AIPPI is supportive of Article 3, but without paragraph (ix), whether Option A or B. Paragraph (ix) is not consistent with the DLT’s stated goal of simplifying and streamlining design right procedures. Inclusion of paragraph (ix) would serve to complicate and obfuscate matters.

Further, the addition of paragraph (ix) is not needed and inconsistent with the concept of novelty. A design right only protects the novel overall appearance of a product. A design right does not independently protect any constituent visual portions of that overall appearance (see AIPPI Resolution, Requirement for protection of designs, Milan, 2016, para. 6: “a Registered Design should protect the Appearance of a Product, but should not protect separately or independently any constituent visual portions of that Appearance.”- emphasis added).  Thus, whether a constituent element is found in the prior art, and is thus not novel, is irrelevant to whether the overall appearance of the design is novel.  Stated differently, the only operative question is whether the overall appearance of the design is novel, not the novelty of any individual elements.

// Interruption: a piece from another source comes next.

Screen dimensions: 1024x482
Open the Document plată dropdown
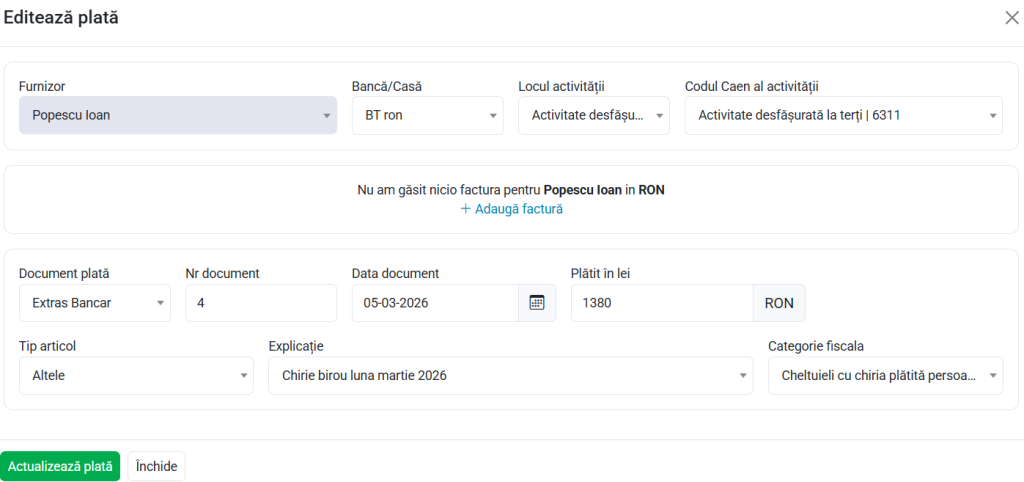[94, 303]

  • Regarding the grace period (Article 6 of the DLT draft), AIPPI supports a 12-month grace period. Specifically, AIPPI supports a 12-month grace period whereby any public disclosures made during the 12 months immediately prior to the effective filing date of a design right shall not be deemed prior art to the design right provided that the disclosure is either (i) made by, or through, the designer, applicant or owner, or (ii) made by a third person as a consequence of a wrongful or illegitimate act in relation to the designer, applicant or owner (see AIPPI Resolution, Q 278, Industrial Designs and the Role of Prior Art, 2021, para. 6).

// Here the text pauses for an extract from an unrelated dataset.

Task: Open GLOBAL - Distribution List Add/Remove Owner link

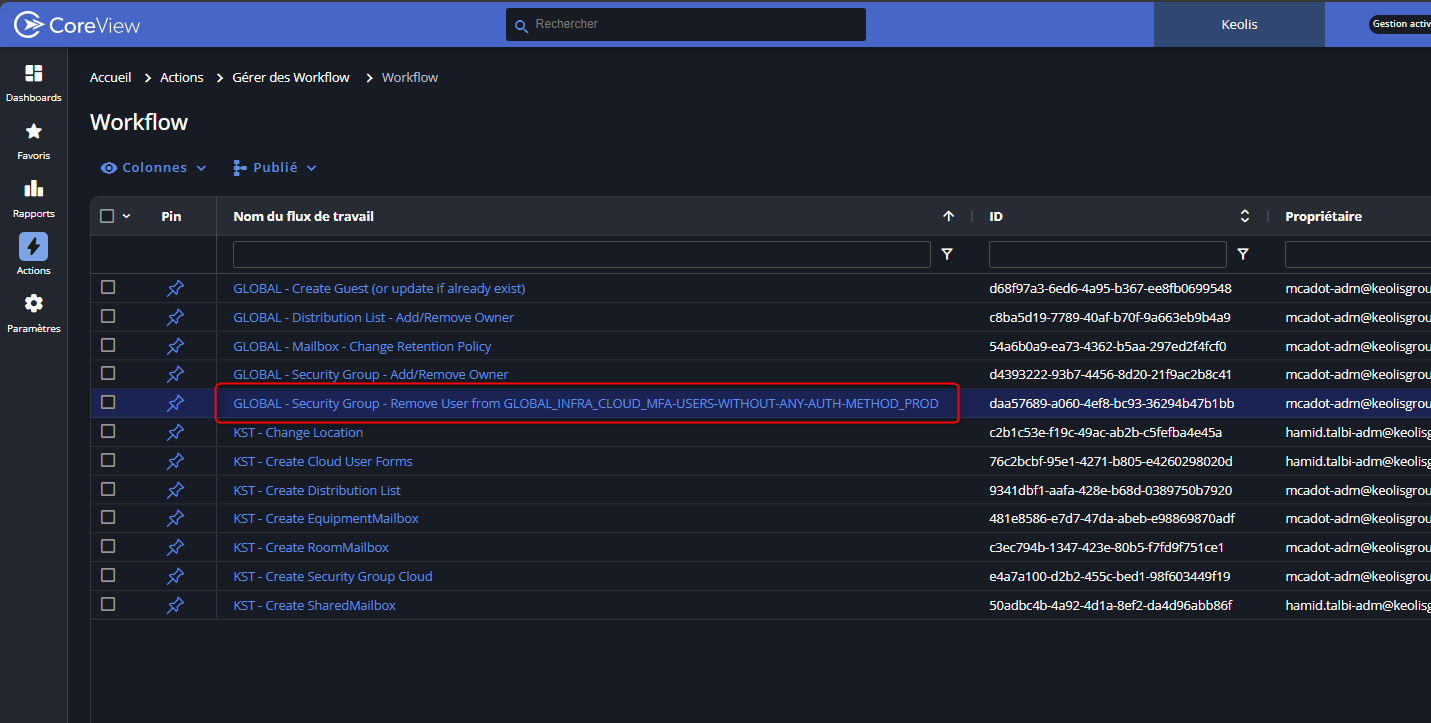Action: click(373, 317)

  • Article 9 entitled “Publication of the Industrial Design” provides that: “(1) [Maintaining the Industrial Design Unpublished] A Contracting Party shall allow the industrial design to be maintained unpublished for a period fixed by its applicable law, subject to the minimum period prescribed in the Regulations”.

AIPPI is supportive of a deferral period of 1 year (see AIPPI Resolution, Q73, Legal and Economic Significance of Design Protection, Paris 1983, para. 3(f): “The deposit can be kept secret for a period which should be short but at least one year”.)  A 1-year deferral period fairly balances the user’s desire to control the first release of a product embodying the industrial design against the public’s legitimate need to know designs for which protection has been claimed. Harmonisation on a deferral period is particularly important as maintaining an industrial design unpublished in one jurisdiction serves no purpose if the design is published in another jurisdiction.